算术运算根据行列索引，补齐后运算，（结果为浮点数）

补齐时缺项填充NaN（空值）

二维和一维、一维和单个数字间为广播运算（即同MATLAB的运算法则）

# 加法
a = pd.DataFrame(np.arange(12).reshape(3, 4))
b = pd.DataFrame(np.arange(20).reshape(4, 5))
print(a)
print(b)
print('喵喵喵喵喵喵喵喵喵喵喵喵喵喵喵喵喵喵喵喵喵喵喵喵喵喵喵')
print(a + b) # 对应位置进行相关运算,缺项补NaN

数据类型的方法形式运算（区别于符号运算+-*/）

说明：比符号运算增加了更多参数的运算

.add(d, **argws) 类型间加法运算，可选参数

.sub(d, **argws) 类型间减法运算，可选参数

.mul(d, **argws) 类型间乘法运算，可选参数

.div(d, **argws) 类型间除法运算，可选参数

# 数据类型的方法形式运算（区别于符号运算+-*/）
# 缺项的填充方式（fill_value）
a = pd.DataFrame(np.arange(12).reshape(3, 4))
b = pd.DataFrame(np.arange(20).reshape(4, 5))

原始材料

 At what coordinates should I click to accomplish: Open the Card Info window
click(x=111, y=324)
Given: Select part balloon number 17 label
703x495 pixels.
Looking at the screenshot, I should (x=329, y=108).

● 问题描述
请根据节选段落回答：算术运算补齐时，缺项用什么填充？

● 作答结果
缺项填充NaN（空值）。